4. Fig. 4 was already inconsistent with the text
- Fig. 4 does not match the textual description.
- The only proposed “fix” is reinterpretation, not recomputation.
The numerical dominance itself is an artifact of using marginal instead of partial R².
So the problem is not just labeling.
5. Core argument
Figure 4 must be rerun because it plots the wrong estimand. Even in the zero-correlation setting, marginal R² does not measure unique contribution and therefore systematically exaggerates the advantage of stacking.
Supporting points
- The paper claims to study structured variance partitioning.
- Partial R² is the only estimand aligned with that goal.
- The code originally computed marginal R² (acknowledged in June).
- Using marginal R² favors stacking by construction.
- Therefore Fig. 4 is methodologically invalid, not just “parameter-dependent”.
Even under the assumption, that for zero correlation in the simulated data, \(\text{marginal } R^2 = \text{partial } R^2.\) Figure 4 is still problematic for the paper as written.
1. Figure 4 is interpreted as evidence of general superiority
Figure 4 is not presented as:
“a very special, degenerate case with no correlation where methods coincide.”
Instead, it is used to support claims like:
- stacking outperforms concatenation most of the time,
- stacking provides better feature attribution,
- results are robust across high-dimensional regimes.
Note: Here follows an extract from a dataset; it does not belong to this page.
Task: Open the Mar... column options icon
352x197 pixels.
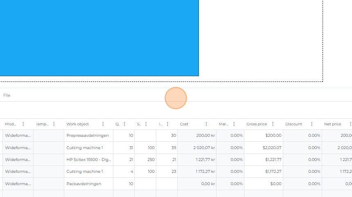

So even if Fig. 4 were correct for the zero-correlation DGP, its rhetorical role far exceeds that scope.
2. Zero correlation is a knife-edge case
Under your hypothetical:
-
Zero correlation is exactly the case where
- marginal = partial,
- variance attribution is trivial,
- identifiability issues disappear.
That makes Fig. 4 a knife-edge scenario, not a representative one.
Consequence
Using it as flagship evidence is misleading, because:
- any deviation from zero correlation invalidates the interpretation,
- the reader is not alerted that the result depends on a very special case.
So the figure may be numerically correct, but scientifically fragile.
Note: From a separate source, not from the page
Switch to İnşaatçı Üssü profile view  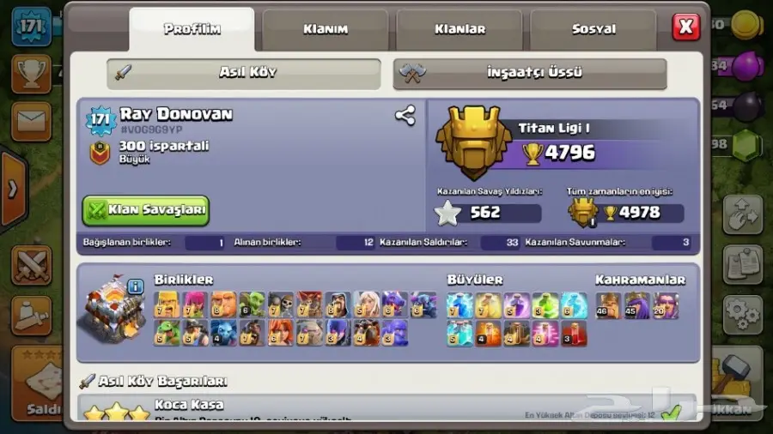[x=530, y=74]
3. The figure no longer supports the stated contribution
The paper’s contribution is about:
- structured variance,
- overlapping or correlated feature spaces,
- realistic high-dimensional settings.
But under your hypothetical assumption, Fig. 4 is actually showing:
“When there is no correlation, stacking predicts better.”
That is:
- unsurprising,
- not about variance partitioning,
- not evidence of better feature attribution.
So Fig. 4 does not support the claimed methodological advance, even if the numbers are “right”.
4. Internal inconsistency remains
Even in the hypothetical world where marginal = partial at correlation = 0:
- The text discusses correlation and structured variance.
- Figure 4 implicitly relies on correlation = 0 to be interpretable.
- The dependence of the result on this assumption is neither highlighted nor tested.
This is still an internal inconsistency between figure, estimand, and narrative.
5. Summary
Even if marginal and partial R² coincide at zero correlation, Figure 4 remains problematic because it is a knife-edge special case that is used to support broad claims about feature attribution in structured, high-dimensional settings. The figure is therefore either misleading in scope or irrelevant to the main contribution.
6. Logical structure
| Assumption | Conclusion |
|---|---|
| marginal ≠ partial | Fig. 4 is wrong |
| marginal = partial at ρ = 0 | Fig. 4 is misleading |
| ρ ≠ 0 (realistic case) | Fig. 4 is invalid |
So in every logically possible case, Fig. 4 cannot stand as-is.